While it might come as a surprise to Web3 natives, Richard Widmann—Google’s head of strategy, Web3, and cloud—sees the Web2 giant as ideologically aligned with many of crypto’s core values, including open-source development and decentralization.
Prior to jumping headfirst into Google’s crypto initiatives, Widmann worked as legal counsel for the trillion-dollar tech company and also has a background in securities law.
At the Mainnet conference in New York City, he said in an interview that he’s working to “build a giant bridge” between Web3 companies and blockchain by offering node services via Google Cloud. Nodes, which run code for crypto networks, can be imagined as foundational building blocks for Web3.
“The Cloud provision—we’re a layer zero,” Widmann said.
The lawyer-turned strategist stressed that Google’s nodes have to be decentralized and global enough to be resilient to things like internet outages and political unrest because each node is a single point of failure.
And if one or two big tech companies like Amazon or Google end up controlling the overwhelming majority of blockchain nodes, that defeats the purpose of decentralized technology.
“If everything is running on Google, I will be the first to say that is a problem, frankly,” Widmann said of Web3’s future.
But decentralization isn’t a black or white issue. While Widmann sees decentralization as essential to Google’s Web3 strategy, not everything can or should be as decentralized as possible.

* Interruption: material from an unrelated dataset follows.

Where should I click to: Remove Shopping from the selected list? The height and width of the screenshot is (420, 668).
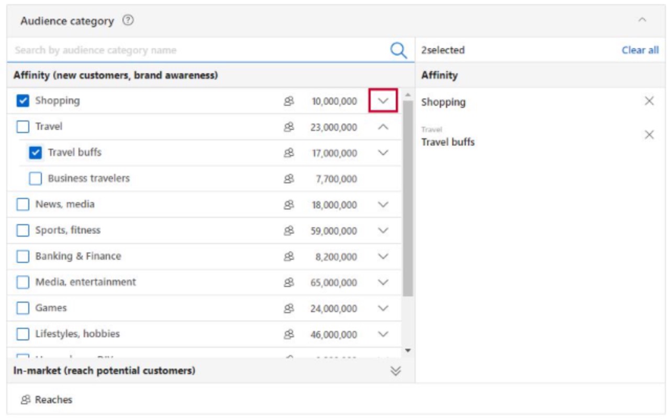pos(649,101)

“If you tried to build a data center with a group of DAO participants—I’m sure you could raise the capital, but I don’t really know if you could coordinate around that kind of resourcing to build that,” he said.
If decentralization is feasible, should everything eventually be on the blockchain? Widmann doesn’t think so.

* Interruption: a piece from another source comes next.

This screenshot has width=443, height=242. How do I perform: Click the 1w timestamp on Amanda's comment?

“There are some things where a censorship resistant, distributed source of truth makes sense,” Widmann said, but added that “there are [also] a lot of things that don’t require immutable ledgers.”
Google Cloud is chain-agnostic and wants to let layer one protocols build on top of Cloud and compete against one another or fulfill different niches, he said.

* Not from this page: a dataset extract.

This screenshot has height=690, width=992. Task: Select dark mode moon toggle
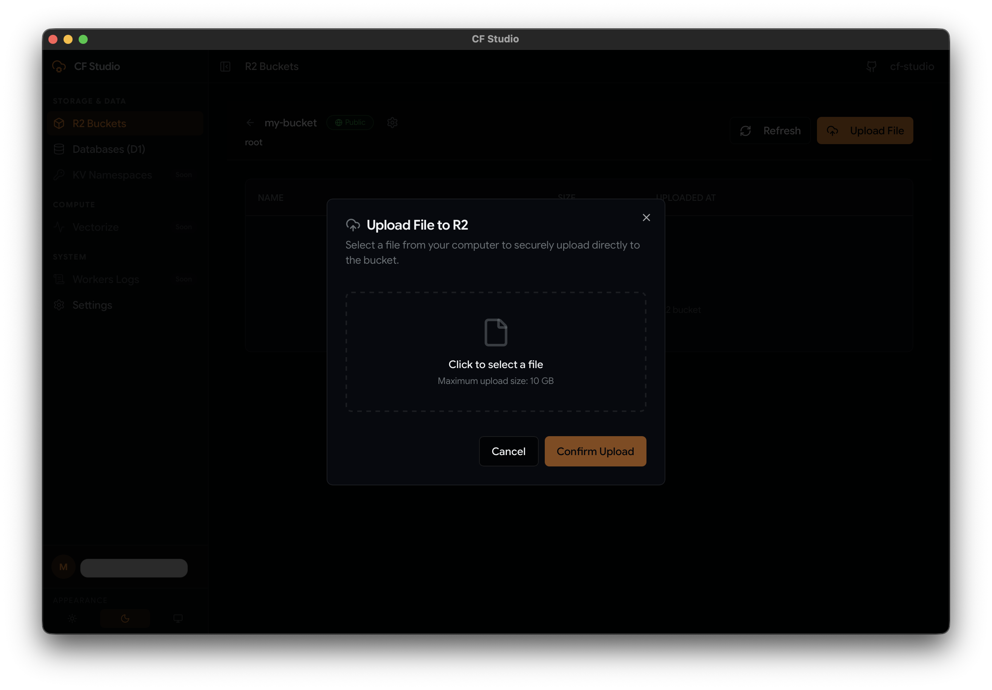[x=125, y=618]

Widmann differentiated Google’s vision from that of Avalanche Network, which he said is a layer one blockchain and not a layer zero for crypto like some might think. He acknowledged, however, that the label is a “rhetorical issue.”
“Any layer one protocol is running compute containers, generally on a cloud of some kind,” Widmann said. “Avalanche doesn’t have a cloud business. They run on data centers, just like every other layer one.”
“They try and set themselves as that foundational layer, but ultimately, it’s all running on top of a compute container hosted somewhere, and that’s where the cloud providers come in.”